• [To do]
The count of lines below that include the string "inspector" is the whole answer; write it alone.

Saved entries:
----

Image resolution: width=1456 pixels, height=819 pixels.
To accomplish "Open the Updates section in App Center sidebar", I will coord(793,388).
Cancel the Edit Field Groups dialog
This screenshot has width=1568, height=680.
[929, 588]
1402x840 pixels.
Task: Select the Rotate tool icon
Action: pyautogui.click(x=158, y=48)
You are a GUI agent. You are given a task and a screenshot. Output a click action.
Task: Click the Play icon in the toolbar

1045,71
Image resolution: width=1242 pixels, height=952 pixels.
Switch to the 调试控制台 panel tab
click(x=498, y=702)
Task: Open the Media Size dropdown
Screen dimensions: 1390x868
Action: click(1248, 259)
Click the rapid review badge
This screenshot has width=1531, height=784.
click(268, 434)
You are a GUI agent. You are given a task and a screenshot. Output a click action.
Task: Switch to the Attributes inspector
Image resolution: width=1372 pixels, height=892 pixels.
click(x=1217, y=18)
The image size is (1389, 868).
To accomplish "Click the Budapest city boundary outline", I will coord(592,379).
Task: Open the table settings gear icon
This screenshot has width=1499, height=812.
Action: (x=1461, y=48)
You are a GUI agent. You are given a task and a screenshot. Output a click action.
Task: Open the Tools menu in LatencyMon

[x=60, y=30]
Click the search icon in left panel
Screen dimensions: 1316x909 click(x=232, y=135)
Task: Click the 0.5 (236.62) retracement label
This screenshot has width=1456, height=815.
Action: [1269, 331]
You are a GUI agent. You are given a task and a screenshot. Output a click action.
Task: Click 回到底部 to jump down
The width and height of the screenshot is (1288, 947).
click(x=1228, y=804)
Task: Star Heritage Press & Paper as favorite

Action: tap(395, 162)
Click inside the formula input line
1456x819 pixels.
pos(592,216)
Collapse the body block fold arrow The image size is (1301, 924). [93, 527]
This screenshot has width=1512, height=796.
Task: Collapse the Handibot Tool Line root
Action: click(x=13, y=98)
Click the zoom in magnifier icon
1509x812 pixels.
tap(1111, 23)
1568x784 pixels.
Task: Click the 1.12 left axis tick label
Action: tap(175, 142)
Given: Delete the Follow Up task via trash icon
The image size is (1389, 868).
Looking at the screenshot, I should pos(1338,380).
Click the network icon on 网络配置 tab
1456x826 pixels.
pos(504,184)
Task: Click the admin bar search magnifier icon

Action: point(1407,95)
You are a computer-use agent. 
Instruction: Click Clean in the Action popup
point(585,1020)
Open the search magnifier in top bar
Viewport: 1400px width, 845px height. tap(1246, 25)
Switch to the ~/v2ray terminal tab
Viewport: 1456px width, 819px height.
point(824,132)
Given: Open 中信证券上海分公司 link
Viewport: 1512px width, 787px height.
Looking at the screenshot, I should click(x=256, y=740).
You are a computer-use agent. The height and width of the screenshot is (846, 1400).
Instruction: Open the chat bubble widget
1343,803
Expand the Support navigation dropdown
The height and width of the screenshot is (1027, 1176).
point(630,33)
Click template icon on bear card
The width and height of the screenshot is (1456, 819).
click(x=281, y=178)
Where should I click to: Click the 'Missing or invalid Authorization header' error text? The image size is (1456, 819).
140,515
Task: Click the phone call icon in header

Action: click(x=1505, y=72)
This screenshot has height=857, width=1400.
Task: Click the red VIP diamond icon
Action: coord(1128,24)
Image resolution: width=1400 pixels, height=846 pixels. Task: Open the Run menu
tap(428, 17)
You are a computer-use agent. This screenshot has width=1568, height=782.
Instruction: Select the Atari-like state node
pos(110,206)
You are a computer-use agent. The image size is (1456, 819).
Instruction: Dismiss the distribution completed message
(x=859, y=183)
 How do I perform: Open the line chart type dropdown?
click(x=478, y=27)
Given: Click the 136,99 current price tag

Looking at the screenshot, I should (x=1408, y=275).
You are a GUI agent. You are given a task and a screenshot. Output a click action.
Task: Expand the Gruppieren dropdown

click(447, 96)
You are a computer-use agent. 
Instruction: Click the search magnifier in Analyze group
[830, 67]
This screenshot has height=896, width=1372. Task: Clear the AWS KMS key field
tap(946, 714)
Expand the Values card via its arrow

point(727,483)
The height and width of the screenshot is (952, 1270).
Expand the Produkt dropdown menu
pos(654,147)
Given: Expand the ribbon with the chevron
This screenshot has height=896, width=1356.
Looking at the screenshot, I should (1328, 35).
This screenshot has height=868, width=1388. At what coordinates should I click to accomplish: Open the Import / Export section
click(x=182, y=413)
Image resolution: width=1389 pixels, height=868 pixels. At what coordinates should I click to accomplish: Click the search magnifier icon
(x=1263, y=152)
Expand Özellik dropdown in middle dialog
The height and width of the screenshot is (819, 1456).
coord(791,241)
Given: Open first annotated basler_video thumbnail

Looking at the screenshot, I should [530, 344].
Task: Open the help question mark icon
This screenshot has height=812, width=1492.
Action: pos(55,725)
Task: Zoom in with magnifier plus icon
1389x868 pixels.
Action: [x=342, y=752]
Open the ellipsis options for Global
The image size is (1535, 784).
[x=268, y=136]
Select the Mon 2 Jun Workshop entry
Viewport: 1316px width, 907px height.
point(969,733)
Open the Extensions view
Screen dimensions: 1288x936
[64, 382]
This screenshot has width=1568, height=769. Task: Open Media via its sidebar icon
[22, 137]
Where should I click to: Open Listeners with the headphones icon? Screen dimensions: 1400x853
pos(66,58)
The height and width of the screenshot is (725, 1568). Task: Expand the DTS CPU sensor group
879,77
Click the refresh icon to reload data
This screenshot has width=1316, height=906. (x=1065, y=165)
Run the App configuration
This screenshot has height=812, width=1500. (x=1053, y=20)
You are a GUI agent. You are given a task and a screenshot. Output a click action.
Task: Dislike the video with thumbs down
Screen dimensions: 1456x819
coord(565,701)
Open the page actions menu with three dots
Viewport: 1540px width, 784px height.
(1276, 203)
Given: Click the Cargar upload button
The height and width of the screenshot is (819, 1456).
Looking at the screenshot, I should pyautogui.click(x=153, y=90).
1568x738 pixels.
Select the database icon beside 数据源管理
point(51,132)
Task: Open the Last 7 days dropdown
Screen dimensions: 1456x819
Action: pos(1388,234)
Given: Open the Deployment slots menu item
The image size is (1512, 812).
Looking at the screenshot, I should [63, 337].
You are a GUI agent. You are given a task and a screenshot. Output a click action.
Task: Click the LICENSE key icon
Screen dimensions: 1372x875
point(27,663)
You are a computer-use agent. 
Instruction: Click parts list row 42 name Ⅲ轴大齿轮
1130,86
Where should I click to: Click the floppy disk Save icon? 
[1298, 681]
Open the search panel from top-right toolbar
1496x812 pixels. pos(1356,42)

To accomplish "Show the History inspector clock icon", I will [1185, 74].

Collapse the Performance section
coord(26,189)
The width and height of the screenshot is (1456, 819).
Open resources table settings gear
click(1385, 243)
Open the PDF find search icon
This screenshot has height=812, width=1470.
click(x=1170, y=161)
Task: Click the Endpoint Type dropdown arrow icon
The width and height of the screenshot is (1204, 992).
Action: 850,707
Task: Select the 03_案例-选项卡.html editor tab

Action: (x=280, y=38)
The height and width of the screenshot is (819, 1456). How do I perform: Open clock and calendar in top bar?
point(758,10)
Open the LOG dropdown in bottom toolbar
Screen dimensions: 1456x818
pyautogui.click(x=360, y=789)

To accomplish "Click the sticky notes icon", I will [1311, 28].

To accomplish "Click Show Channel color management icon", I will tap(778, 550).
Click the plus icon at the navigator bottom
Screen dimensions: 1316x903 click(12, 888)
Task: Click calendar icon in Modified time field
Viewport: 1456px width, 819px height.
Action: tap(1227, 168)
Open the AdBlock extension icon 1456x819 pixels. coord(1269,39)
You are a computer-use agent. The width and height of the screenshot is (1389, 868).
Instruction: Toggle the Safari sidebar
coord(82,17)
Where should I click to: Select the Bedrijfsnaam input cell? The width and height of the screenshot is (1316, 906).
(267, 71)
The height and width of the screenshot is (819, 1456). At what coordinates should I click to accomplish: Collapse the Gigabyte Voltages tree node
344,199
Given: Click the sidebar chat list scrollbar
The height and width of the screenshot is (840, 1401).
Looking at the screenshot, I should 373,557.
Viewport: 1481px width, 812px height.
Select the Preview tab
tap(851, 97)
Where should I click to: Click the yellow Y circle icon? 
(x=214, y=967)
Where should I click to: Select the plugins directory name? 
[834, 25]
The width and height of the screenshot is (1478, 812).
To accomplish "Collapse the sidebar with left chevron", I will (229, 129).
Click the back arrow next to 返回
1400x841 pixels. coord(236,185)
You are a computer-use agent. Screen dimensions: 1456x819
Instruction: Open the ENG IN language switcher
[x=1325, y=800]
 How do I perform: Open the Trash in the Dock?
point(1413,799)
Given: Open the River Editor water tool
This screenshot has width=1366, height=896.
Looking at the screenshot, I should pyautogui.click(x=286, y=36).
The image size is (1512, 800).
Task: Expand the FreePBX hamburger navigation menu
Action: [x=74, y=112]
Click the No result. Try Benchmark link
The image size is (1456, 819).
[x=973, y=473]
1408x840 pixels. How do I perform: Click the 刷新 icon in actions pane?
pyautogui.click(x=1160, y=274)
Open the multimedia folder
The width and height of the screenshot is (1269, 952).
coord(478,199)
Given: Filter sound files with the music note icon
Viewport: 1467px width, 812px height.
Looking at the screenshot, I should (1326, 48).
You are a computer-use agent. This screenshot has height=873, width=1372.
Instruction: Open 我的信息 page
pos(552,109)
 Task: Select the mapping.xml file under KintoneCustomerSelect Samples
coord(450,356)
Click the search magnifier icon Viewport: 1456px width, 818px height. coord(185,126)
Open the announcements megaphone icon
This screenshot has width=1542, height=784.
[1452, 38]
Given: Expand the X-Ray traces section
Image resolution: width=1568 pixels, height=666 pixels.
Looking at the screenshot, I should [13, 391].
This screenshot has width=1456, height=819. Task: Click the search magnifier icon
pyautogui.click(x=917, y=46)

----

• [Expected output]
2